_Brief_: Render the data from the line containing "Task: Sort by 修改日期 column header" through the line containing "will [x=503, y=18].", inclusive, as a two-column CSV with the headers input and output. Give one row per entry, putting its text under input and its answer under output, with each value in a single quoted field and any line breaks replaced by spaces.

================================

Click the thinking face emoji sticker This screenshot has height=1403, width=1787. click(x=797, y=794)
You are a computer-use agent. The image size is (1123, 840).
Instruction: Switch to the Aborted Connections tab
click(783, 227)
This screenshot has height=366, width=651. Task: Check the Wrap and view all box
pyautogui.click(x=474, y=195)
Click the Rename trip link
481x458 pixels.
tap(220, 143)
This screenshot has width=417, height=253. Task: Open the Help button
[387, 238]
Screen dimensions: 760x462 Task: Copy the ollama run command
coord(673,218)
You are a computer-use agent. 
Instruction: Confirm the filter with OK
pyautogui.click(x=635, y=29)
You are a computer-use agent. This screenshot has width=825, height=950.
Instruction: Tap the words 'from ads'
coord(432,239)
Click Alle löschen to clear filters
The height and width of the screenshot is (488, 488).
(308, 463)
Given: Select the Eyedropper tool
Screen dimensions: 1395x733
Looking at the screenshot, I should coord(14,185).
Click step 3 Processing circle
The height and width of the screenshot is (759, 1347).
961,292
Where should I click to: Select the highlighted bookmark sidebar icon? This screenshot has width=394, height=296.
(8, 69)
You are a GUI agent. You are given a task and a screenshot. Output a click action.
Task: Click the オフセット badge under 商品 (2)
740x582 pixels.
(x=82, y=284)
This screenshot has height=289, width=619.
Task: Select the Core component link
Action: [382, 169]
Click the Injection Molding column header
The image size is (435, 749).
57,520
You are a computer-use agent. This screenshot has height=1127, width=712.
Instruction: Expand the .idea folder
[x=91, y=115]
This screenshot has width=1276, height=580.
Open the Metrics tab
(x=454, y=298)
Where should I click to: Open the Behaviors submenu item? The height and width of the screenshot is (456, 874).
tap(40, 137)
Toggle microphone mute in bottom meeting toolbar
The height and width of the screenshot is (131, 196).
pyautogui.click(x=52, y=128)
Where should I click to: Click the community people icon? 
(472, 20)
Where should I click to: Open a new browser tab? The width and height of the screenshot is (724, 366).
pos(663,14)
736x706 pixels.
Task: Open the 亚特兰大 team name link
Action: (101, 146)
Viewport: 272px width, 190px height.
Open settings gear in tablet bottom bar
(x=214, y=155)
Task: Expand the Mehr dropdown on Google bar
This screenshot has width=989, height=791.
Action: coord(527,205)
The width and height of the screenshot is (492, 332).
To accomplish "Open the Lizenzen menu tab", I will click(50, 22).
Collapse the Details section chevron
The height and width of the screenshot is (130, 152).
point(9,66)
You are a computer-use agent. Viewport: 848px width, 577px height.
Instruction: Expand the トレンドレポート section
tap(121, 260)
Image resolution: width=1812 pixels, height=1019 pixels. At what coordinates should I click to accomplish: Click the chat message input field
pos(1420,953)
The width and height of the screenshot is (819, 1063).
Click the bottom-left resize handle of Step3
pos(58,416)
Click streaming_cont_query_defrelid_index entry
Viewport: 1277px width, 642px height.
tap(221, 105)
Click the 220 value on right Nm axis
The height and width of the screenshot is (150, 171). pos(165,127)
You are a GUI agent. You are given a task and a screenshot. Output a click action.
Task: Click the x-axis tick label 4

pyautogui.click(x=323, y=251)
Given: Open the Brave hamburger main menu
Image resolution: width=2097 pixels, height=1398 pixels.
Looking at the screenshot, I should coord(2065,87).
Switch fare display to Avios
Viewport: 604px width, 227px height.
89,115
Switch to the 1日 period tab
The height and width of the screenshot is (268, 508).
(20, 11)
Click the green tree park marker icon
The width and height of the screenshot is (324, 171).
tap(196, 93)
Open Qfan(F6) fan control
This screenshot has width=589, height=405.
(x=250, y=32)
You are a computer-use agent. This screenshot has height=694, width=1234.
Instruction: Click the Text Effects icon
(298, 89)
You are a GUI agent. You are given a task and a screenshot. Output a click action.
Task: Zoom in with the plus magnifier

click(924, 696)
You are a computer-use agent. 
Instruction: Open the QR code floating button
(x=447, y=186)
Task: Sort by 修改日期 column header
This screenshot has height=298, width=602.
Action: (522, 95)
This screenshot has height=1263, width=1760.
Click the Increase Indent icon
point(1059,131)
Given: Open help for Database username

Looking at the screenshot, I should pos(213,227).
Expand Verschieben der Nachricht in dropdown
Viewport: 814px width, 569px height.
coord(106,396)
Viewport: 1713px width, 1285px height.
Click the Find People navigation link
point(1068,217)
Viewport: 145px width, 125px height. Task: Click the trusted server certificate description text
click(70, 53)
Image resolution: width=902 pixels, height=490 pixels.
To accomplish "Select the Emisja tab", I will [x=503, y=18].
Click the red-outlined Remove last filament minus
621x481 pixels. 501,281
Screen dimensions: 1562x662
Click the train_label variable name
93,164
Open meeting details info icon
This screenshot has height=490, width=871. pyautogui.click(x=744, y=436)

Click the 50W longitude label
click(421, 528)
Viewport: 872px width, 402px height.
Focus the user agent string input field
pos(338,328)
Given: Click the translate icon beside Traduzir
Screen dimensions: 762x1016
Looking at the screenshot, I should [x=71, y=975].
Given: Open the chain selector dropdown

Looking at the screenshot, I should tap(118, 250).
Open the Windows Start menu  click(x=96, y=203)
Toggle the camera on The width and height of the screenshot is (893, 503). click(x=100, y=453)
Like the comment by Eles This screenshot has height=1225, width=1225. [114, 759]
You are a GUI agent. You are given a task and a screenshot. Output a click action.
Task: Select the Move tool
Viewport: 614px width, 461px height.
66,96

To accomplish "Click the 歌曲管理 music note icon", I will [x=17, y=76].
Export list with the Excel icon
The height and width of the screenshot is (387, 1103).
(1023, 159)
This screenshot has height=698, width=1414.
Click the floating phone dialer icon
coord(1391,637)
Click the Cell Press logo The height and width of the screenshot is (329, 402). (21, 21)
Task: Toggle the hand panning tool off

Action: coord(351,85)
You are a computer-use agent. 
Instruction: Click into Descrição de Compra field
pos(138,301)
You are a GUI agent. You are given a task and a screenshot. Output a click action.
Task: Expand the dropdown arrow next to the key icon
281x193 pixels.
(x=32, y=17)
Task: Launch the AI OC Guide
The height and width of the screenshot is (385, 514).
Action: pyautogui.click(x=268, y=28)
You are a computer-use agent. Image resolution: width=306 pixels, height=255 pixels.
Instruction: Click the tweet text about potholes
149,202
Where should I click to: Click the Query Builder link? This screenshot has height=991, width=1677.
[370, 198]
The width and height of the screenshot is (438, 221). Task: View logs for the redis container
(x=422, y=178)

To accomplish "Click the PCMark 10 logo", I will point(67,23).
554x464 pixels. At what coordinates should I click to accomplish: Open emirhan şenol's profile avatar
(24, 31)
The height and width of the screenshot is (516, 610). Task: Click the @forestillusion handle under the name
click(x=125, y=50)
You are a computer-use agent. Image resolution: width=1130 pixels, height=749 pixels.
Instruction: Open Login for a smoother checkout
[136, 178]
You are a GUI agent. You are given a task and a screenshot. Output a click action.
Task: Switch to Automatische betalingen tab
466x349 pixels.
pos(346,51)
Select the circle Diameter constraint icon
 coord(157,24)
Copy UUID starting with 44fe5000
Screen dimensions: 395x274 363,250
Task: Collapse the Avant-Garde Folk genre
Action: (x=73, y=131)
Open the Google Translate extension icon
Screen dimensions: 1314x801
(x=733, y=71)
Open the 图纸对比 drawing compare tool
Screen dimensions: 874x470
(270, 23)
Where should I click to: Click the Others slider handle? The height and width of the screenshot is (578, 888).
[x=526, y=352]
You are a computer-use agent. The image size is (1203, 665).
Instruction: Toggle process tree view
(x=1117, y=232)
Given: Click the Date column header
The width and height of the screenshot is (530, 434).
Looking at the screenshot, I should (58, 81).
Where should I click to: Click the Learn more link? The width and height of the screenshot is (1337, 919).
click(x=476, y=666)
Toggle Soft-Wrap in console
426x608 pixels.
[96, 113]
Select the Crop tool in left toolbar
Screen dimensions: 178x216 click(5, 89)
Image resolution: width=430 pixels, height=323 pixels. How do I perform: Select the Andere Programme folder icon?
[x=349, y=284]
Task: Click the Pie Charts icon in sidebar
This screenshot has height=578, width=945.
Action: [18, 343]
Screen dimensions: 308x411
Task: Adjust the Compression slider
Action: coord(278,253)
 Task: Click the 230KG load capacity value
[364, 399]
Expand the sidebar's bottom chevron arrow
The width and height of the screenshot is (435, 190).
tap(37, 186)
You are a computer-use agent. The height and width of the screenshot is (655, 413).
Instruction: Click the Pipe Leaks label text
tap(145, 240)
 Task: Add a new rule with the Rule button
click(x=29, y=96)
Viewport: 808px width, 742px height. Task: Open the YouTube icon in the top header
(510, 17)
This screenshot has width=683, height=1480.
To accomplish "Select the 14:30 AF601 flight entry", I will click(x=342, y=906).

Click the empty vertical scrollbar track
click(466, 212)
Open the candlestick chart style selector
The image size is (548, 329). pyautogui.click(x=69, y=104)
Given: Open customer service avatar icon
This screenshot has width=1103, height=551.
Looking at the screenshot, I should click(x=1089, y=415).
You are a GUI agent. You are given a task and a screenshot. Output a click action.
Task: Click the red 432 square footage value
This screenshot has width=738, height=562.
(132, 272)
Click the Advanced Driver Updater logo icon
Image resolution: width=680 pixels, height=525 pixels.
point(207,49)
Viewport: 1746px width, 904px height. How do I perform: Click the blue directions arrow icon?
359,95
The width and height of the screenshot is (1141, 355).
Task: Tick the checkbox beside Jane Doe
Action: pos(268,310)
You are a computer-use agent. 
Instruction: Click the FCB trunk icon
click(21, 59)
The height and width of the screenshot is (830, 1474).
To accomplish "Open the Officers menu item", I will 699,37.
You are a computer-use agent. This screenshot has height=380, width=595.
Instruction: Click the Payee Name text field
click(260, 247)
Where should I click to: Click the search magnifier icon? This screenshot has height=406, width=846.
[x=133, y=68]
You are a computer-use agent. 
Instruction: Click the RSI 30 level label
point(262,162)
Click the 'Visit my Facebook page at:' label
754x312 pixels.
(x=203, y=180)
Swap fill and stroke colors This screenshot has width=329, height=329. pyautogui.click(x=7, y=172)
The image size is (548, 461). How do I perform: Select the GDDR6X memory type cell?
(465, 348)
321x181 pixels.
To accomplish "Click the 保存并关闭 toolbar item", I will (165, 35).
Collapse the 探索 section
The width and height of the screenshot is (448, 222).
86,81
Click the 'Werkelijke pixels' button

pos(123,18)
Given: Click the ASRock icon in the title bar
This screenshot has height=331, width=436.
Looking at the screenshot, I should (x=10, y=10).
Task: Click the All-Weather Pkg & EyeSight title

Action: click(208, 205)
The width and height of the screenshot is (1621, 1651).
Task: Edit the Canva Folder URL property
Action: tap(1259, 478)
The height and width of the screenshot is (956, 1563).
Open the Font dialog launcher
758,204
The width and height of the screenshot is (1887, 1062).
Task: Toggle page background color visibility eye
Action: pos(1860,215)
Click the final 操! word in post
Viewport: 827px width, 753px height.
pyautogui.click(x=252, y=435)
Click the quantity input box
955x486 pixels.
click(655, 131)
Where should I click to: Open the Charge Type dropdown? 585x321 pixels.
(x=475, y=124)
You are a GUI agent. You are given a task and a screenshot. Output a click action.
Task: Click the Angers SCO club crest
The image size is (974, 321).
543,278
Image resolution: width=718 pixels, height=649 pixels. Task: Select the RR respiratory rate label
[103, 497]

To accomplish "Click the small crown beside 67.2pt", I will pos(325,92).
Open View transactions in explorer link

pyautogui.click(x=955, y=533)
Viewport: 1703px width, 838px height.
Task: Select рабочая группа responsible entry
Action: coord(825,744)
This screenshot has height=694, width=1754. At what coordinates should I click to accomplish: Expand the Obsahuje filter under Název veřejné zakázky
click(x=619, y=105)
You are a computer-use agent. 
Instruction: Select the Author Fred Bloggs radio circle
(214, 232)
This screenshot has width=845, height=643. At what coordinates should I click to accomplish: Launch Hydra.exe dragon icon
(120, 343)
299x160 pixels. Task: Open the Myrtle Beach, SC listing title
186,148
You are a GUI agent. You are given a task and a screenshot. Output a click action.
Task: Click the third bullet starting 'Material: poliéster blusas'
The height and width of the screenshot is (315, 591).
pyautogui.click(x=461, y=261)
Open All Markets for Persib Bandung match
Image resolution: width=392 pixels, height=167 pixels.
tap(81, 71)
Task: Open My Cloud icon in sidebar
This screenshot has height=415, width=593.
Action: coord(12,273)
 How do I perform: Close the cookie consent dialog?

================================

_Task output_:
input,output
"Task: Sort by 修改日期 column header This screenshot has height=298, width=602.","Action: (522, 95)"
"This screenshot has height=1263, width=1760. Click the Increase Indent icon","point(1059,131)"
"Given: Open help for Database username","Looking at the screenshot, I should pos(213,227)."
"Expand Verschieben der Nachricht in dropdown Viewport: 814px width, 569px height.","coord(106,396)"
"Viewport: 1713px width, 1285px height. Click the Find People navigation link","point(1068,217)"
"Viewport: 145px width, 125px height. Task: Click the trusted server certificate description text","click(70, 53)"
"Image resolution: width=902 pixels, height=490 pixels. To accomplish ""Select the Emisja tab"",","I will [x=503, y=18]."